PATI, - Kondisi cuaca yang tidak
menentu menyulitkan para petani garam untuk produksi. Anomali cuaca
membuat mereka menjerit, proses produksi garam benar-benar terganggu.
Sehingga beberapa petani garam memilih berhenti memproduksi garam dan
beralih ke usaha pertambakan.
Kondisi itu seperti dikeluhkan oleh Santoso, petani garam di
Kecamatan Trangkil. Dia mengatakan hingga sekarang ini produksi garamnya
masih belum maksimal. Bahkan dalam proses produksi dia selalu khawatir
jika hujan terjadi tiba-tiba.
‘’Kemarin saja masih hujan terus, kondisi cuacanya tidak menentu.

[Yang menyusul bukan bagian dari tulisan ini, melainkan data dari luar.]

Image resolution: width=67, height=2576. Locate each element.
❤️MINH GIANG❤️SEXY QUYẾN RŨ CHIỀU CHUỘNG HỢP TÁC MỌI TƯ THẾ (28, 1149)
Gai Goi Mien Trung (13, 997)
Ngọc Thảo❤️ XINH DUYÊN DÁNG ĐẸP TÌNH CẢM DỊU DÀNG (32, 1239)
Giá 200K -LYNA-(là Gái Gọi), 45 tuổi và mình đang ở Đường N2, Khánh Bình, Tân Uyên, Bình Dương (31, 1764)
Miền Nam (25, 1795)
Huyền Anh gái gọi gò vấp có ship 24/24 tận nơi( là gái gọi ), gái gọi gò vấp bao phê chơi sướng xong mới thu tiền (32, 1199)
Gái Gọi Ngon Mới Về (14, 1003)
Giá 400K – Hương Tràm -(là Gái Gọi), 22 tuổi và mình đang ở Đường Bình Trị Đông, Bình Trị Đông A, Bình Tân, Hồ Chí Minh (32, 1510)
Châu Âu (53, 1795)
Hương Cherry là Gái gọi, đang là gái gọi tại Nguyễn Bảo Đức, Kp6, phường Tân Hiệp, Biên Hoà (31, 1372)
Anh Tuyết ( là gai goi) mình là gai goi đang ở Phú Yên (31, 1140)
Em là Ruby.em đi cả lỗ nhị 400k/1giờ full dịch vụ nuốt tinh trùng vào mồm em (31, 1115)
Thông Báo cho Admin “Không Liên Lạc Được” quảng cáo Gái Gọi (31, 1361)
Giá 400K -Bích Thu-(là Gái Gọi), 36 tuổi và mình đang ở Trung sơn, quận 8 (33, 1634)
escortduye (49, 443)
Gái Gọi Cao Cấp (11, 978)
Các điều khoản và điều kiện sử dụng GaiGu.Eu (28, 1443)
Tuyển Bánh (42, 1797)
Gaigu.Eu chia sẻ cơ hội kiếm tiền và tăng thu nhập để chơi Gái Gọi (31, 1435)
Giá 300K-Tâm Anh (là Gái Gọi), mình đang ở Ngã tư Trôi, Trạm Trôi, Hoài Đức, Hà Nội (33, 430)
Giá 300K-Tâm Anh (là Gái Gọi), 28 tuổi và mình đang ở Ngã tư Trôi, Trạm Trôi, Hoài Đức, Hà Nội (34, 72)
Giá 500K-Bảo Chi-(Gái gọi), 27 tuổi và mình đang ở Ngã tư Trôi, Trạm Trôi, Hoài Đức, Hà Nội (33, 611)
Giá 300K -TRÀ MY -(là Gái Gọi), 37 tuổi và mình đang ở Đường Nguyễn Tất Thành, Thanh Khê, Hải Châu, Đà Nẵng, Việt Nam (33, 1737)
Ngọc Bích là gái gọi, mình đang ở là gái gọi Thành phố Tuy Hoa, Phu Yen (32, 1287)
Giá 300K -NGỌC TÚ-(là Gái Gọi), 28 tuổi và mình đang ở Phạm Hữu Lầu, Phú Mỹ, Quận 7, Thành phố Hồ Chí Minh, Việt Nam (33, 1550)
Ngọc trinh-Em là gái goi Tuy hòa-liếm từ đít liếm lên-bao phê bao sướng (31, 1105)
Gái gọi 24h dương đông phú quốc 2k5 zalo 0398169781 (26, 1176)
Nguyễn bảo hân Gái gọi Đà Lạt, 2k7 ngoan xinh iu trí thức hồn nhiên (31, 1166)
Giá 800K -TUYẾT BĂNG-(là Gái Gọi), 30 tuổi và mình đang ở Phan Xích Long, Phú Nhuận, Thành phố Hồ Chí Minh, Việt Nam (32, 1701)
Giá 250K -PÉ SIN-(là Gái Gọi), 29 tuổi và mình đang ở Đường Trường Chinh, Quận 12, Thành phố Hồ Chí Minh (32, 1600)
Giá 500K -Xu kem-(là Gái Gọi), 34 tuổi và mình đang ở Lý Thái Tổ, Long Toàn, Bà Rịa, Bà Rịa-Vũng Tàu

Kami takut berspekulasi meskipun harganya saat ini tergolong mahal,’’
ungkapnya.
Kekhawatiran akan cuaca yang tidak stabil, rawan bagi petani dalam
membuat produksi garamnya. Jika tiba-tiba hujan produksi terancam gagal.
Apalagi jika hujan terjadi saat penjemuran air garam mulai dilakukan.
Menurutnya cuaca tahun ini tidak seperti biasanya. Pada bulan April,
kata dia, seharusnya telah memasuki musim kemarau panjang. ‘’Tetapi
sampai saat ini, terkadang hujan masih juga datang,’’ujarnya.
Selain anomali cuaca, dia juga mengalami kendala lahan untuk
pengerian air garam belum siap. Sebab, untuk penjemuran, lahan harus
benar-benar kering dan tidak tercampur dengan air tawar.
Akibatnya sebagian lahan yang digunakan banyak beralih untuk
pertambakan. Padahal jika ingin ingin beralih lagi ke garam, harus
memakan waktu lama. Petanu harus memulai proses pengeringan lahan
terlebih dahulu.
‘’Makanya kami perkirakan kenaikan harga garam lantaran minimnya
produksi dari petani. Bahkan, sebagian dari pabrik pengolahan garam
sudah mengambil garam dari Madura dan impor dari Australia,’’ terangnya.
Harga jual garam dari petani saat ini Rp 2.300 untuk garam grosok
dengan kualitas rendah. Sementara garam Kristal, harganya Rp 2.500 per
kilo gram. Menurutnya, harga itu terbilang cukup tinggi.